Did you know that Dennis the Menace was created simultaneously in the United States and Britain? The two Dennises (Dennii?) were even introduced publicly on the same day — March 12, 1951. Conclusion? Well, it’s obvious, isn’t it? One ripped off the other. The only question was which is the original and which the copy. Call a lawyer.
But as it turns out, both creations were inspired and developed entirely separately. It was a coincidence so improbable it could not possibly be coincidence. But so it was.
The human mind is a compulsive hypothesizer, taking observations, drawing out inferences, and conjuring explanatory stories — “this caused this which led to that” — almost as easily and automatically as the brain regulates breathing. That capacity is marvellous. It has done us a world of good.
But we don’t experience those hypotheses as mere hypotheses, so we routinely fail to think, “this is one possible explanation but there could be others.
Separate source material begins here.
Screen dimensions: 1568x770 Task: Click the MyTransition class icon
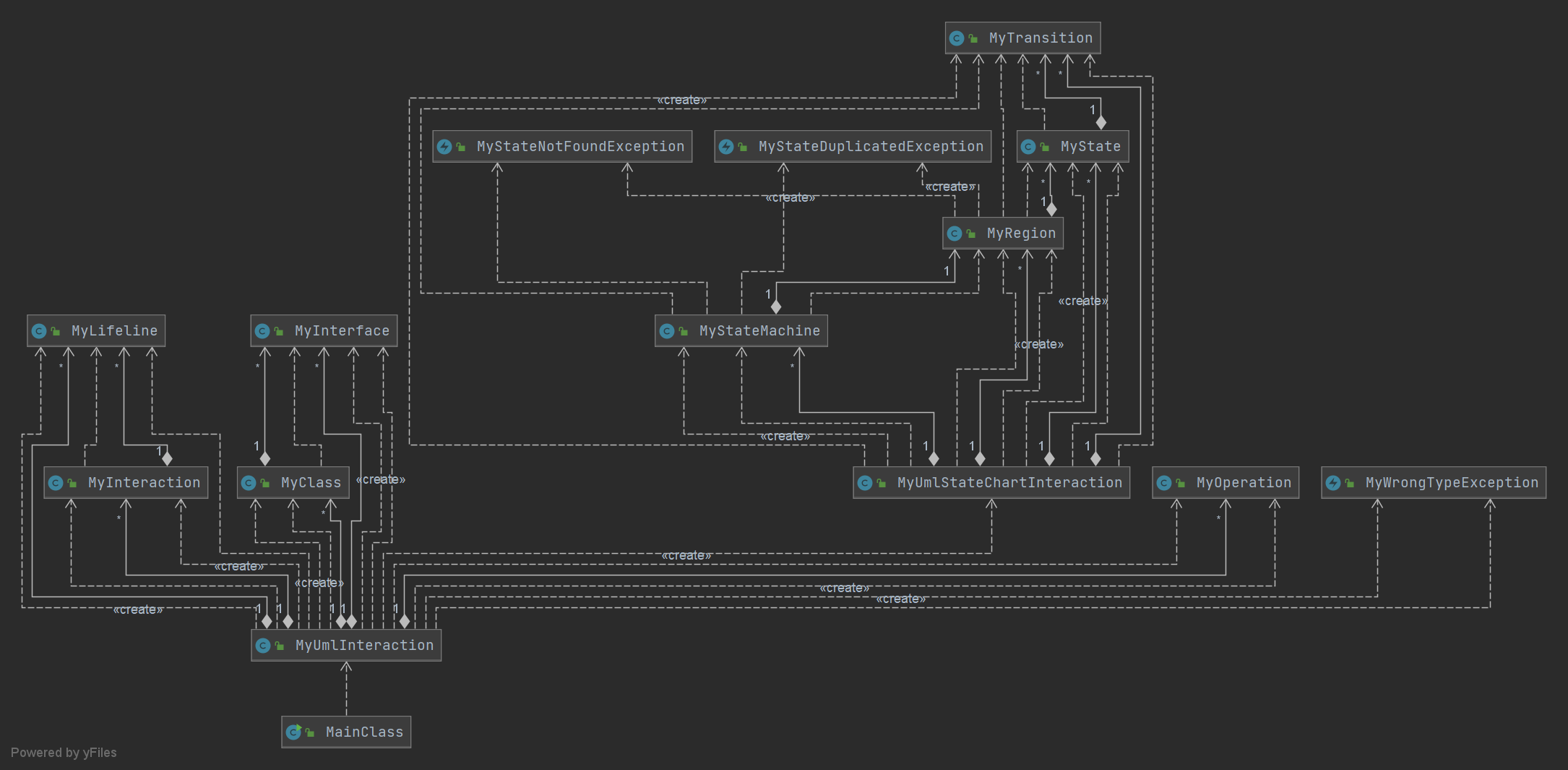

We need to investigate further.” Instead, we think, “this is true.” And stop looking.
And that has done us a world of bad.
As always, we need to cultivate self-awareness and humility. And remember that, to paraphrase Mencken, our solutions are often obvious, logical, and wrong.
The link that is supposed to go to the Errol Morris movie goes your Google search for it. This is the direct link: https://www.nytimes.com/video/opinion/100000001183275/the-umbrella-man.html
Thanks, indeed a good short film
The question becomes, how do we stopped a potential threat against a country and its people if we can't truthfully write about about that threat? What happens to this nation if Trump is elected. Like Hitler's Mein Kampf, Trump and Project 2025 lays out what he plans to do. Did Hitler's opponents read Mein Kampf and warn the German people? Why is MSNBC been the only news media channel to say anything about Project 2025?
Why is our rhetoric a threat and not Trump's when he is gleeful about violence, locking up people because of who they are, his enemies list, etc? I do not advocate violence. I believe in the ballot, but what happens if Trump loses. Trump has already said he will not accept an electoral defeat. We saw what happened on January 6. Trump used violence. His followers built a gallows. What would have happened if the had caught Pence, Adam Schiff, Pelosi, etc. Would we have seen their executions?
So we have words. We warn. We encourage people to vote against Trump. As a writer, LGBQT, woman, left-leaning, I worry about what might happen to me.